FÉVRIER 3, 2021
Action!
Le départ a été fixé ce mardi 2 février au lever du jour, à 6 heures du matin. La Laureline est le premier bateau à sortir de Rio Dulce, d’autres suivront peut-être la semaine, le mois où l’année prochaine, va savoir.
Ophélie, une jeune vidéaste est arrivée avant-hier, elle a pris l’avion à Paris juste avant la fermeture des frontières européennes. Elle est venue pour réaliser un reportage qu’elle souhaite présenter à un concours de la chaîne Arte sur le thème « besoin de personne « . Il s’agit de décrire une femme à forte personnalité et elle a choisi Sigrid !

Pour tirer le portrait d’une capitaine 500 dont le métier est de convoyer des bateaux dans les Caraïbes, Ophélie souhaitait filmer Sigrid aux commandes d’un bateau qui part vers la mer des Caraïbes . La Laureline était donc sa seule option.

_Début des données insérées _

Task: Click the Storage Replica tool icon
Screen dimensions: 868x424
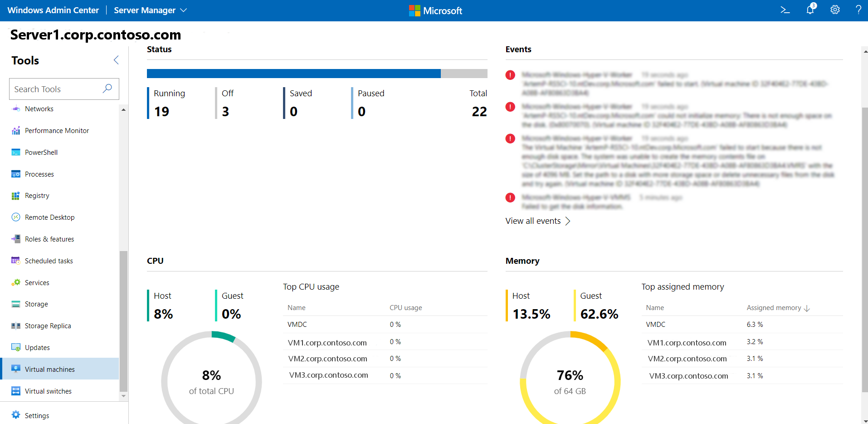Action: 16,326
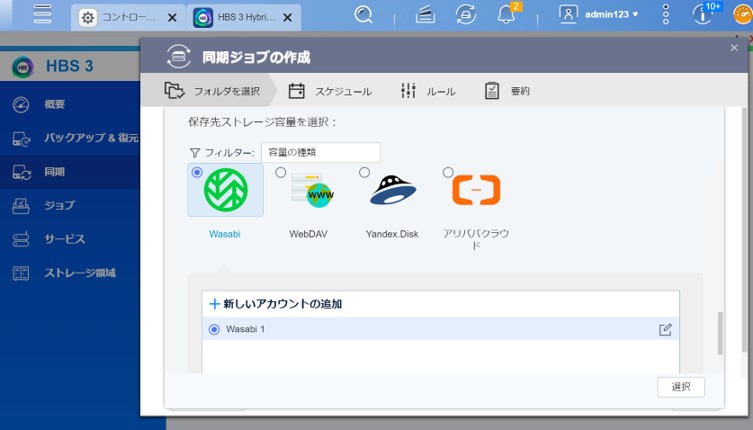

La vedette de cinéma Sigrid et la réalisatrice Ophélie sont donc montées à bord le temps du parcours vers Livingston, avec un bref détour dans un site idyllique à El Golfete, au bord du Rio. L’ancre a été posée pour qu’Ophélie puisse lancer son drone sans risquer de le voir tomber à l’eau.


De petites hirondelles jouent avec d’etrave, des cormorans promènent des brindilles pour faire leur nid, des aigrettes blanches sillonnent l’espace ou se perchent bien en évidence sur le font vert de la jungle tandis que dans le ciel 5 vautours surveillent attentivement le drone d’Ophelie. Le silence est seulement troublé par les aboiements rauques des singes hurleurs et le bourdonnement du drone.
A Livingston, la Laureline est le seul bateau à passer en douane pour faire une sortie du territoire. Le bruit court sur les pontons de toute la mer des Caraïbes que les frontières du Guatemala vont bientôt être fermées de nouveau et tout le monde se précipite pour venir se réfugier à Rio Dulce.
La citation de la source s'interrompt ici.